> **Exercise prompt**
Repeat the records verbatim, starting at the line that contains "Given: Click the green Refresh icon" and ending at the line that contains "This screenshot has", and leave the pictures out.

> **Material for this task**

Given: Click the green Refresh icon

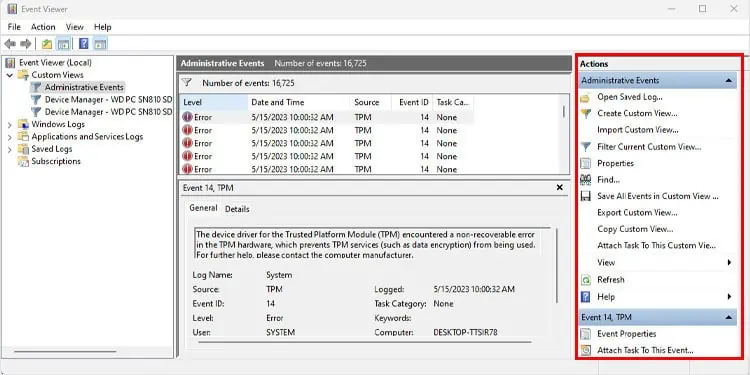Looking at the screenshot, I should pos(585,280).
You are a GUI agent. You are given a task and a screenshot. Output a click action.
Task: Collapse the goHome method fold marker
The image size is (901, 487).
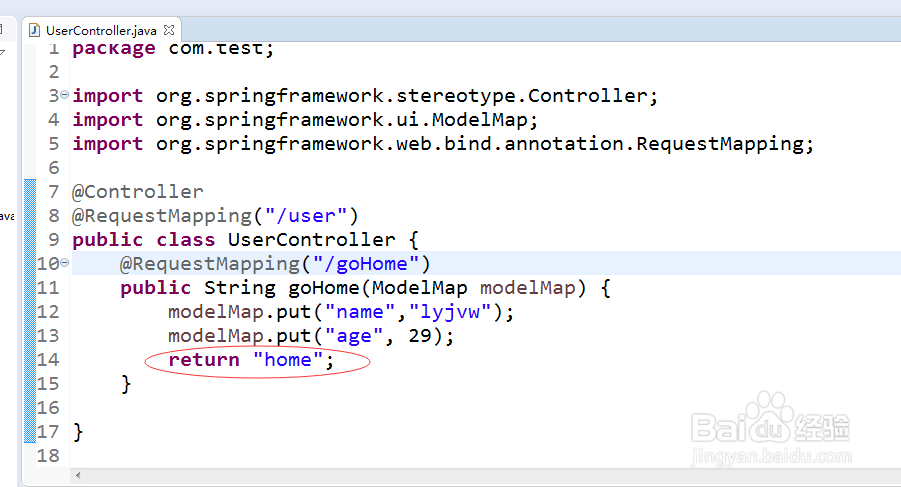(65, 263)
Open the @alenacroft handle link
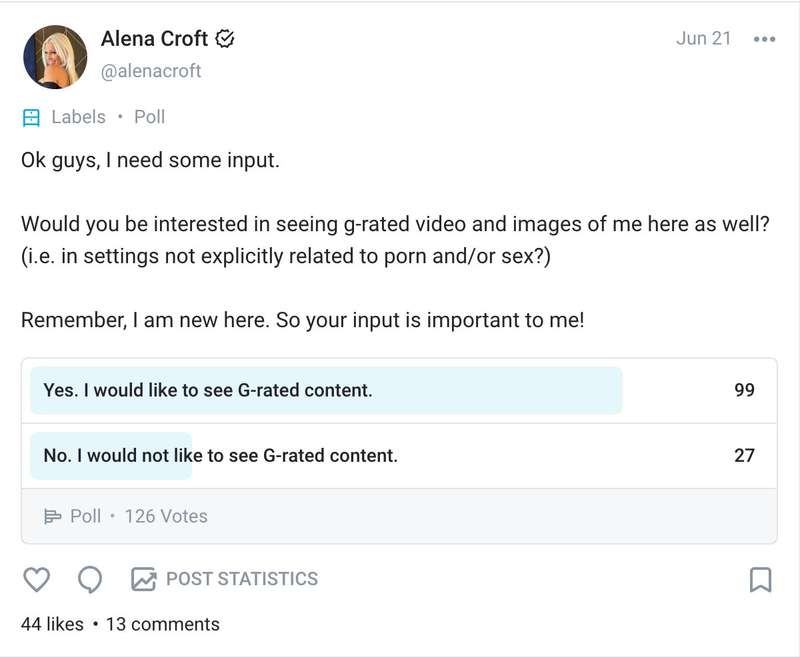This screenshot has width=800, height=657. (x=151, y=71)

--

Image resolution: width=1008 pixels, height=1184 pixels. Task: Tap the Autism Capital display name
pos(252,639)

> **Output for this exercise**
Given: Click the green Refresh icon

Looking at the screenshot, I should pos(585,280).
You are a GUI agent. You are given a task and a screenshot. Output a click action.
Task: Collapse the goHome method fold marker
The image size is (901, 487).
(65, 263)
Open the @alenacroft handle link
This screenshot has width=800, height=657. (x=151, y=71)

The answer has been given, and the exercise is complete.